Explain tradeoffs: interpretability, latency, cost, data requirements, retraining complexity, and debuggability. If you mention deep learning, say what it buys you. If you mention embeddings, say how they are refreshed and monitored.

Serving architecture and latency

Serving design depends on the product decision.

Batch inference works when decisions can be precomputed: daily churn scores, weekly lead scoring, nightly recommendations. It is cheaper and easier to monitor.

Online inference is needed when fresh context matters: fraud at transaction time, search ranking with live query text, dynamic pricing, chat safety. It adds latency and reliability pressure.

Hybrid serving is common: precompute candidate embeddings or risk features, then score live context online. For ranking systems, retrieval is often precomputed or index-based, while final ranking is online.

Cover these components:

  • Feature store or feature pipeline with freshness guarantees.
  • Model registry and versioning.
  • Inference service with latency budget.
  • Cache for stable results.
  • Fallback path if model or features fail.
  • Experimentation framework.
  • Logging for impressions, features, scores, decisions, and outcomes.

A good latency answer is concrete: “For a feed ranking system I would keep p95 scoring under 100 ms by retrieving a few hundred candidates first, precomputing expensive embeddings, and limiting the online ranker to features available in the request or low-latency store.”

Common ML system design traps

Optimizing offline metrics alone. A model with higher AUC can still hurt product quality if it changes exposure, creates feedback loops, or worsens latency.

Ignoring feedback loops. Ranking systems shape their own training data. Fraud systems push attackers to adapt. Moderation systems change what users post.

No fallback. Production systems fail. Always include a rules-based fallback, cached results, human review path, or safe default.

Label leakage. Features that are only known after the decision, such as “customer contacted support after cancellation,” cannot be used at prediction time.

Overclaiming fairness. Do not say the model is fair because you removed protected attributes. Proxies remain. Discuss measurement by segment, policy constraints, and human review.

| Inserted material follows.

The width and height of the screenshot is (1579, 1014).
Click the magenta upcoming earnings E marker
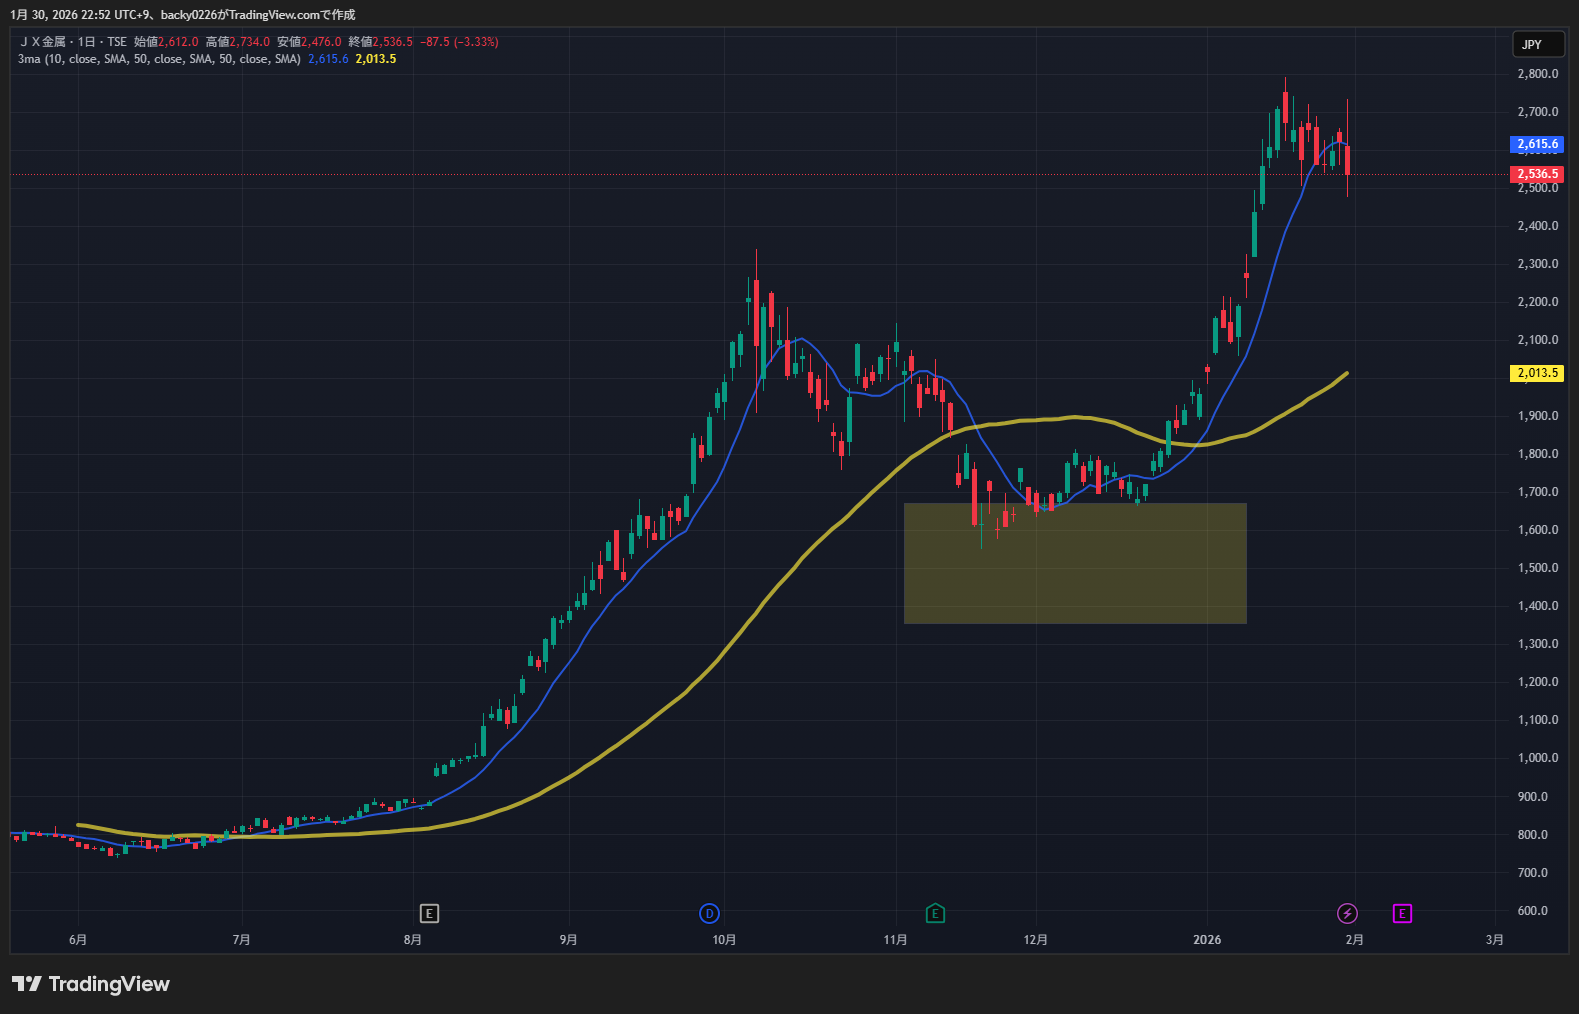click(1402, 913)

Forgetting cost. Inference cost, manual review cost, and annotation cost are part of the design.

Prep checklist

Before your interview, prepare one reusable answer for each system family: ranking, recommendations, fraud/risk, forecasting, classification, and generative AI safety. For each, know the product decision, labels, metrics, baseline model, architecture, monitoring, and failure modes.

Practice drawing the system in layers:

  1. Data sources and logs.
  2. Labeling and training pipeline.
  3. Feature generation.
  4. Model training and evaluation.
  5. Model registry and deployment.
  6. Online serving path.
  7. Monitoring and retraining.

In resumes and interviews, describe ML work in system terms:

  • “Built churn model” is weak.
  • “Designed churn scoring pipeline using billing, usage, and support signals; calibrated thresholds by CSM capacity; reduced preventable churn while keeping outreach volume stable” is strong.

The template is simple: decision, data, model, serving, monitoring. If you can keep returning to those five nouns, you will sound like someone who has shipped ML rather than only trained it.